Publication Type:Journal Article
MeSH: Carcinoma, Hepatocellular; metabolism; pathology; Cell Adhesion; Cell Movement; Cell Proliferation; Female; Hep G2 Cells; Humans; Indoles; pharmacology; Intramolecular Oxidoreductases; metabolism; Liver Neoplasms; metabolism; pathology; Male; Microsomes; metabolism; Neoplasm Invasiveness; Neoplasm Metastasis; Prostaglandin-E Synthases
From: Chinese Journal of Hepatology 2011;19(5):356-361
CountryChina
Language:Chinese
Abstract:
OBJECTIVETo study the expression of mPGES-1 in hepatocellular carcinoma (HCC), observe the effect of MK886 on down-regulation of mPGES-1 gene expression on the biology of human hepatocarcinoma cell line HepG2 and to investigate its significance in the occurrence, progression, metastasis and invasion.
METHODSHCC tissues, para-carcinoma tissues, far-carcinoma tissues and normal liver tissues were collected. The expressions of mPGES-1 were determined by reverse transcription-polymerase chain reaction (RT-PCR) and Western blot. The proliferation, adherence, migration and invasion abilities of HepG2 cells interfered by MK886 were assessed by MTT and transwell technique respectively.
RESULTSThe expression of mPGES-1 in HCCs was higher than that in normal liver tissues (P < 0.01), which increased following histological grade. Furthermore, mPGES-1 expression level was higher in the capsule invasion and metastasis tumor than in primary locus. A significant dose-dependent down-regulation of expressions of mPGES-1 gene mRNA and protein were observed in HepG2 cells when MK886 was given for 48 h (F = 140.402, P < 0.01; a'= 0.00714, P < 0.01). Compared with the control group, the growth inhibitory rate of HepG2 cell was observed significantly time and dose-dependent when MK886 was given. The rate of adhesion cells in experimental groups were 85.3% ± 1.3%, 70.5% ± 1.5% and 45.8% ± 2.4%, respectively, less than that in control group 100.0% ± 0 (F = 626.313, P < 0.01).
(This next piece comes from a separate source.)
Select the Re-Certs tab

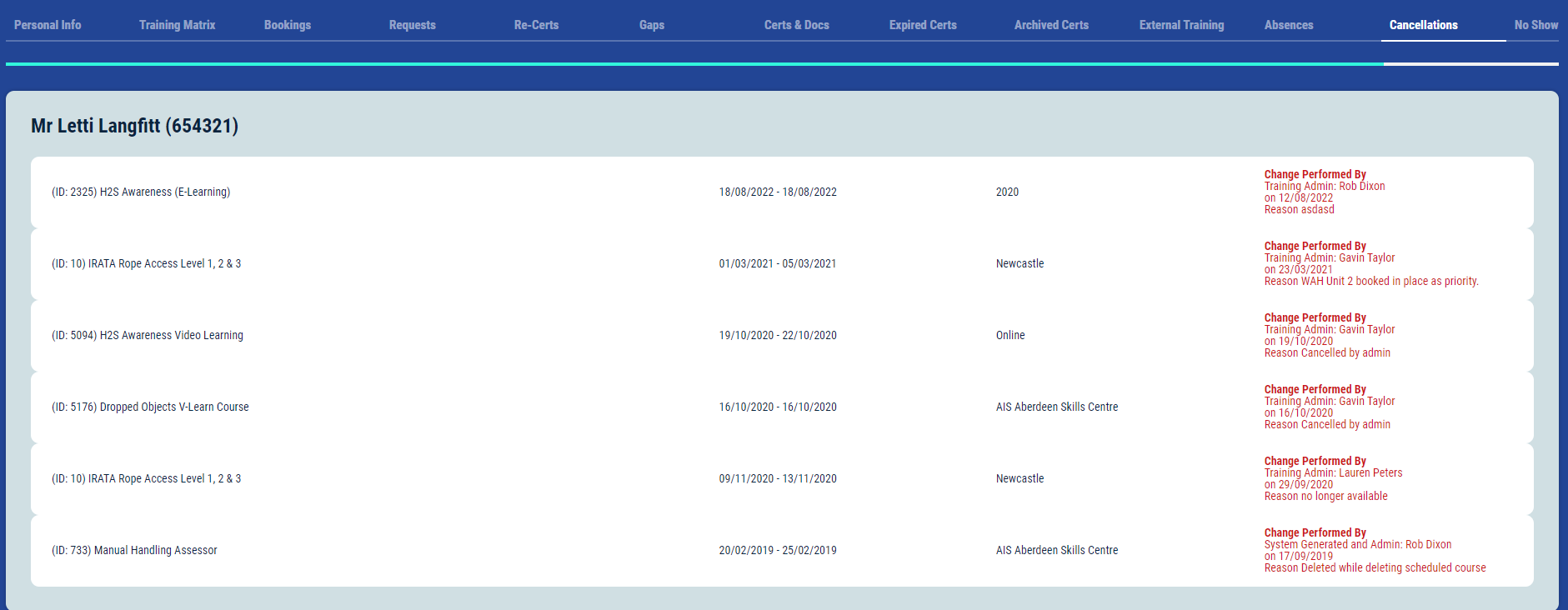click(x=536, y=25)
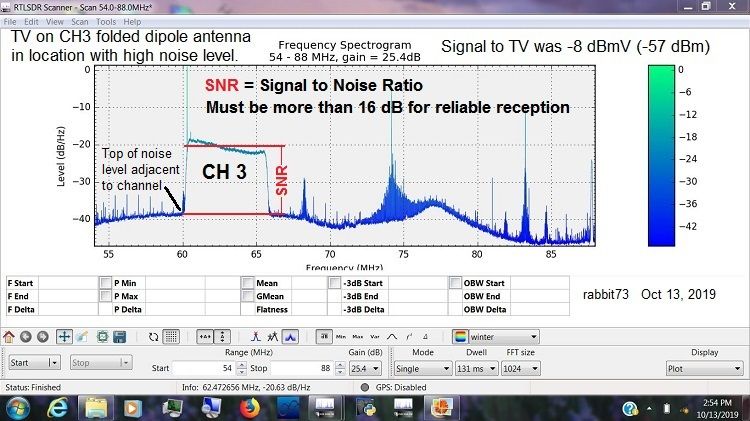The image size is (750, 421).
Task: Check the OBW Start checkbox
Action: coord(455,284)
The migration cells was 92.47 ± 1.90, 62.63 ± 1.96 and 37.33 ± 0.83 respectively in the experimental groups after 24 h, lower than that in the control group 128.93 ± 2.60 (F = 1253.805, P < 0.01). The invasion assay revealed that the invading cells were 41.67 ± 1.30, 25.47 ± 1.30 and 13.93 ± 1.66 in the experimental groups, in contrast to 55.67 ± 2.08 in control group after 24 h. The difference between these groups was significant (F = 372.615, P < 0.01). The numbers of adhesion, migration and invasion of HepG2 cells were dose-dependent in MK886 groups.
CONCLUSIONOver-expression of mPGES-1 was associated with the tumorigenesis and progression of HCC. The down-regulation of mPGES-1 gene expression might indicated the decrease of the invasion and metastasis of HCC.